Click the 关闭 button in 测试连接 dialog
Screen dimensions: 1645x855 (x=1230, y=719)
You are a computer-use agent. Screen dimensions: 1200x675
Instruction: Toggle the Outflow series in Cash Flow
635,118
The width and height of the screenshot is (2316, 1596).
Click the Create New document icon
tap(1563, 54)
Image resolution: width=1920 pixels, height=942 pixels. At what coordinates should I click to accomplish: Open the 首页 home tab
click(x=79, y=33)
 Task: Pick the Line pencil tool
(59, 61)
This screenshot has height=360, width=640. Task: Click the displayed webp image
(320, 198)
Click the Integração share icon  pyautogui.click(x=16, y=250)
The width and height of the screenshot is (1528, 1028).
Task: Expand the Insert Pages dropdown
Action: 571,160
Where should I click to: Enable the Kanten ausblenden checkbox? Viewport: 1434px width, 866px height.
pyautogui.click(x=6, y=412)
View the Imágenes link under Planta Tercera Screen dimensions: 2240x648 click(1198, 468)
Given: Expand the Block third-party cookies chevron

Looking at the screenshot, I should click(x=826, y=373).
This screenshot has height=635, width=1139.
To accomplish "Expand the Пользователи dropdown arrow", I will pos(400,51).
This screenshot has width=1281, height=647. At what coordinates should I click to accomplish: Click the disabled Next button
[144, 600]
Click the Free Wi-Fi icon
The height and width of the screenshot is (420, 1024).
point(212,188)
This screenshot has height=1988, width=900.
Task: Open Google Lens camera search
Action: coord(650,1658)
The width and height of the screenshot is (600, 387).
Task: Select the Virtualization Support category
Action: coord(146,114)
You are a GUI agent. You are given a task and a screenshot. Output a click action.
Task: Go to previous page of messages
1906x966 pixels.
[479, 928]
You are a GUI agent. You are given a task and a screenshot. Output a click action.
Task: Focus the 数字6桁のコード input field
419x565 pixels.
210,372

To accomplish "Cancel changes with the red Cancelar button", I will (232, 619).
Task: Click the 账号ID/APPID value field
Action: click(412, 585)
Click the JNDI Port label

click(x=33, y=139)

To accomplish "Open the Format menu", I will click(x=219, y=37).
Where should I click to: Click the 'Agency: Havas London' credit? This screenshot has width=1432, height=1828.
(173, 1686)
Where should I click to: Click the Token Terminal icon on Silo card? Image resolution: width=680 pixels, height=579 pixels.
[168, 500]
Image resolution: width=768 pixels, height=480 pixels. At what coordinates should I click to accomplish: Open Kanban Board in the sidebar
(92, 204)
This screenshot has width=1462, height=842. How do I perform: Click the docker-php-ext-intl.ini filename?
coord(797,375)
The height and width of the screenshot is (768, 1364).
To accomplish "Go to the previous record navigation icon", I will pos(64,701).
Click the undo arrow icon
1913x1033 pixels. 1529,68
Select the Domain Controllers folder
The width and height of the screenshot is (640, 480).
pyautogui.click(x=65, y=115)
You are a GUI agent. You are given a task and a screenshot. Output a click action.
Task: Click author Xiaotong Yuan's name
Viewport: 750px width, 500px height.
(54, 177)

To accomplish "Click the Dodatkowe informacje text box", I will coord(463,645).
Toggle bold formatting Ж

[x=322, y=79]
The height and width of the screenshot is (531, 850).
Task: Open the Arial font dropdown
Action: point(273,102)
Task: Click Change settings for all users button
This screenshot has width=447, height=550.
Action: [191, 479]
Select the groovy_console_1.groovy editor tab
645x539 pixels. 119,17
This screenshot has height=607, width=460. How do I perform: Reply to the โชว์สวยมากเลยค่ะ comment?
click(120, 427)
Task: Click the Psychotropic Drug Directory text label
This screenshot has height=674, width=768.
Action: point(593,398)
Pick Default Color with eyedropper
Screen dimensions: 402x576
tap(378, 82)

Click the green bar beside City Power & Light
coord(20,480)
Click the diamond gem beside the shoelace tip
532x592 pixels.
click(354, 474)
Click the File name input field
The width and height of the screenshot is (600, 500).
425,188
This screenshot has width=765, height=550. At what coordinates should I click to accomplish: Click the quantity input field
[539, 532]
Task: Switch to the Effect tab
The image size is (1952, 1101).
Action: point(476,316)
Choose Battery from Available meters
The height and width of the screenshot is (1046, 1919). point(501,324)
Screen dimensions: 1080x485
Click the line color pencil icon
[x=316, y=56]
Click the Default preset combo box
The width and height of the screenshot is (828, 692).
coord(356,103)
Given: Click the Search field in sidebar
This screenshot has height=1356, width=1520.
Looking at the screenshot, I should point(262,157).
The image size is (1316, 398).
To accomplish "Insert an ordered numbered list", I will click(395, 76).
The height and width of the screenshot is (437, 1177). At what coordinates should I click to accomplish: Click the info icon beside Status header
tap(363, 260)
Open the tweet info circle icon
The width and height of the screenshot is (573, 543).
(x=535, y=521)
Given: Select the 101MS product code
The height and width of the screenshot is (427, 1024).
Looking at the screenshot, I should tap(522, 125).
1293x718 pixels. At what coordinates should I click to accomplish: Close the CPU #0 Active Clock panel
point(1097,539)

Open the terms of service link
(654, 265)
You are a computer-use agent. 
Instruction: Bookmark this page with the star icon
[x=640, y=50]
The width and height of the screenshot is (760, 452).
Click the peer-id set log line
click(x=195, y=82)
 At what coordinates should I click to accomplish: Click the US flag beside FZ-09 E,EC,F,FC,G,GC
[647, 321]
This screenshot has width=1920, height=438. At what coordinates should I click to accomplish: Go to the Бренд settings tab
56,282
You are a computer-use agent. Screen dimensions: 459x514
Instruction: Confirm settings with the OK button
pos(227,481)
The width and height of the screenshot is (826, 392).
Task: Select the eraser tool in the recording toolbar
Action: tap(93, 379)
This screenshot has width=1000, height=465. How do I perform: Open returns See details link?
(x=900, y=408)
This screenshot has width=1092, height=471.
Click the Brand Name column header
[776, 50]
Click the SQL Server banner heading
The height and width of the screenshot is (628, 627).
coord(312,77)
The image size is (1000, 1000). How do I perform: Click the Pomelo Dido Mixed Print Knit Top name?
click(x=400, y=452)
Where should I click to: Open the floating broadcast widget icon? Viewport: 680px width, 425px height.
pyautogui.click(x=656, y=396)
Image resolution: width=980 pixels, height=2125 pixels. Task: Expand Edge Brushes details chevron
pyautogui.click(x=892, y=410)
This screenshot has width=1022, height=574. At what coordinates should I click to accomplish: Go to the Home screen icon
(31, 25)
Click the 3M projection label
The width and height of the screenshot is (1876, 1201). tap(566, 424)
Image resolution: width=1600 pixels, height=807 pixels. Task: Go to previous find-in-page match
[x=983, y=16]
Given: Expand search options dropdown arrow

--------------------------------------------------

# [PROBLEM REQUIREMENTS]
All of the data needs to be reproduced exactly, with no line missing.

# [YOUR RESPONSE]
Click the 关闭 button in 测试连接 dialog
Screen dimensions: 1645x855 (x=1230, y=719)
You are a computer-use agent. Screen dimensions: 1200x675
Instruction: Toggle the Outflow series in Cash Flow
635,118
The width and height of the screenshot is (2316, 1596).
Click the Create New document icon
tap(1563, 54)
Image resolution: width=1920 pixels, height=942 pixels. At what coordinates should I click to accomplish: Open the 首页 home tab
click(x=79, y=33)
 Task: Pick the Line pencil tool
(59, 61)
This screenshot has height=360, width=640. Task: Click the displayed webp image
(320, 198)
Click the Integração share icon  pyautogui.click(x=16, y=250)
The width and height of the screenshot is (1528, 1028).
Task: Expand the Insert Pages dropdown
Action: 571,160
Where should I click to: Enable the Kanten ausblenden checkbox? Viewport: 1434px width, 866px height.
pyautogui.click(x=6, y=412)
View the Imágenes link under Planta Tercera Screen dimensions: 2240x648 click(1198, 468)
Given: Expand the Block third-party cookies chevron

Looking at the screenshot, I should click(x=826, y=373).
This screenshot has height=635, width=1139.
To accomplish "Expand the Пользователи dropdown arrow", I will pos(400,51).
This screenshot has width=1281, height=647. At what coordinates should I click to accomplish: Click the disabled Next button
[144, 600]
Click the Free Wi-Fi icon
The height and width of the screenshot is (420, 1024).
point(212,188)
This screenshot has height=1988, width=900.
Task: Open Google Lens camera search
Action: coord(650,1658)
The width and height of the screenshot is (600, 387).
Task: Select the Virtualization Support category
Action: coord(146,114)
You are a GUI agent. You are given a task and a screenshot. Output a click action.
Task: Go to previous page of messages
1906x966 pixels.
[479, 928]
You are a GUI agent. You are given a task and a screenshot. Output a click action.
Task: Focus the 数字6桁のコード input field
419x565 pixels.
210,372

To accomplish "Cancel changes with the red Cancelar button", I will (232, 619).
Task: Click the 账号ID/APPID value field
Action: click(412, 585)
Click the JNDI Port label

click(x=33, y=139)

To accomplish "Open the Format menu", I will click(x=219, y=37).
Where should I click to: Click the 'Agency: Havas London' credit? This screenshot has width=1432, height=1828.
(173, 1686)
Where should I click to: Click the Token Terminal icon on Silo card? Image resolution: width=680 pixels, height=579 pixels.
[168, 500]
Image resolution: width=768 pixels, height=480 pixels. At what coordinates should I click to accomplish: Open Kanban Board in the sidebar
(92, 204)
This screenshot has width=1462, height=842. How do I perform: Click the docker-php-ext-intl.ini filename?
coord(797,375)
The height and width of the screenshot is (768, 1364).
To accomplish "Go to the previous record navigation icon", I will pos(64,701).
Click the undo arrow icon
1913x1033 pixels. 1529,68
Select the Domain Controllers folder
The width and height of the screenshot is (640, 480).
pyautogui.click(x=65, y=115)
You are a GUI agent. You are given a task and a screenshot. Output a click action.
Task: Click author Xiaotong Yuan's name
Viewport: 750px width, 500px height.
(54, 177)

To accomplish "Click the Dodatkowe informacje text box", I will coord(463,645).
Toggle bold formatting Ж

[x=322, y=79]
The height and width of the screenshot is (531, 850).
Task: Open the Arial font dropdown
Action: point(273,102)
Task: Click Change settings for all users button
This screenshot has width=447, height=550.
Action: [191, 479]
Select the groovy_console_1.groovy editor tab
645x539 pixels. 119,17
This screenshot has height=607, width=460. How do I perform: Reply to the โชว์สวยมากเลยค่ะ comment?
click(120, 427)
Task: Click the Psychotropic Drug Directory text label
This screenshot has height=674, width=768.
Action: point(593,398)
Pick Default Color with eyedropper
Screen dimensions: 402x576
tap(378, 82)

Click the green bar beside City Power & Light
coord(20,480)
Click the diamond gem beside the shoelace tip
532x592 pixels.
click(354, 474)
Click the File name input field
The width and height of the screenshot is (600, 500).
425,188
This screenshot has width=765, height=550. At what coordinates should I click to accomplish: Click the quantity input field
[539, 532]
Task: Switch to the Effect tab
The image size is (1952, 1101).
Action: point(476,316)
Choose Battery from Available meters
The height and width of the screenshot is (1046, 1919). point(501,324)
Screen dimensions: 1080x485
Click the line color pencil icon
[x=316, y=56]
Click the Default preset combo box
The width and height of the screenshot is (828, 692).
coord(356,103)
Given: Click the Search field in sidebar
This screenshot has height=1356, width=1520.
Looking at the screenshot, I should point(262,157).
The image size is (1316, 398).
To accomplish "Insert an ordered numbered list", I will click(395, 76).
The height and width of the screenshot is (437, 1177). At what coordinates should I click to accomplish: Click the info icon beside Status header
tap(363, 260)
Open the tweet info circle icon
The width and height of the screenshot is (573, 543).
(x=535, y=521)
Given: Select the 101MS product code
The height and width of the screenshot is (427, 1024).
Looking at the screenshot, I should tap(522, 125).
1293x718 pixels. At what coordinates should I click to accomplish: Close the CPU #0 Active Clock panel
point(1097,539)

Open the terms of service link
(654, 265)
You are a computer-use agent. 
Instruction: Bookmark this page with the star icon
[x=640, y=50]
The width and height of the screenshot is (760, 452).
Click the peer-id set log line
click(x=195, y=82)
 At what coordinates should I click to accomplish: Click the US flag beside FZ-09 E,EC,F,FC,G,GC
[647, 321]
This screenshot has width=1920, height=438. At what coordinates should I click to accomplish: Go to the Бренд settings tab
56,282
You are a computer-use agent. Screen dimensions: 459x514
Instruction: Confirm settings with the OK button
pos(227,481)
The width and height of the screenshot is (826, 392).
Task: Select the eraser tool in the recording toolbar
Action: tap(93, 379)
This screenshot has width=1000, height=465. How do I perform: Open returns See details link?
(x=900, y=408)
This screenshot has width=1092, height=471.
Click the Brand Name column header
[776, 50]
Click the SQL Server banner heading
The height and width of the screenshot is (628, 627).
coord(312,77)
The image size is (1000, 1000). How do I perform: Click the Pomelo Dido Mixed Print Knit Top name?
click(x=400, y=452)
Where should I click to: Open the floating broadcast widget icon? Viewport: 680px width, 425px height.
pyautogui.click(x=656, y=396)
Image resolution: width=980 pixels, height=2125 pixels. Task: Expand Edge Brushes details chevron
pyautogui.click(x=892, y=410)
This screenshot has width=1022, height=574. At what coordinates should I click to accomplish: Go to the Home screen icon
(31, 25)
Click the 3M projection label
The width and height of the screenshot is (1876, 1201). tap(566, 424)
Image resolution: width=1600 pixels, height=807 pixels. Task: Go to previous find-in-page match
[x=983, y=16]
Given: Expand search options dropdown arrow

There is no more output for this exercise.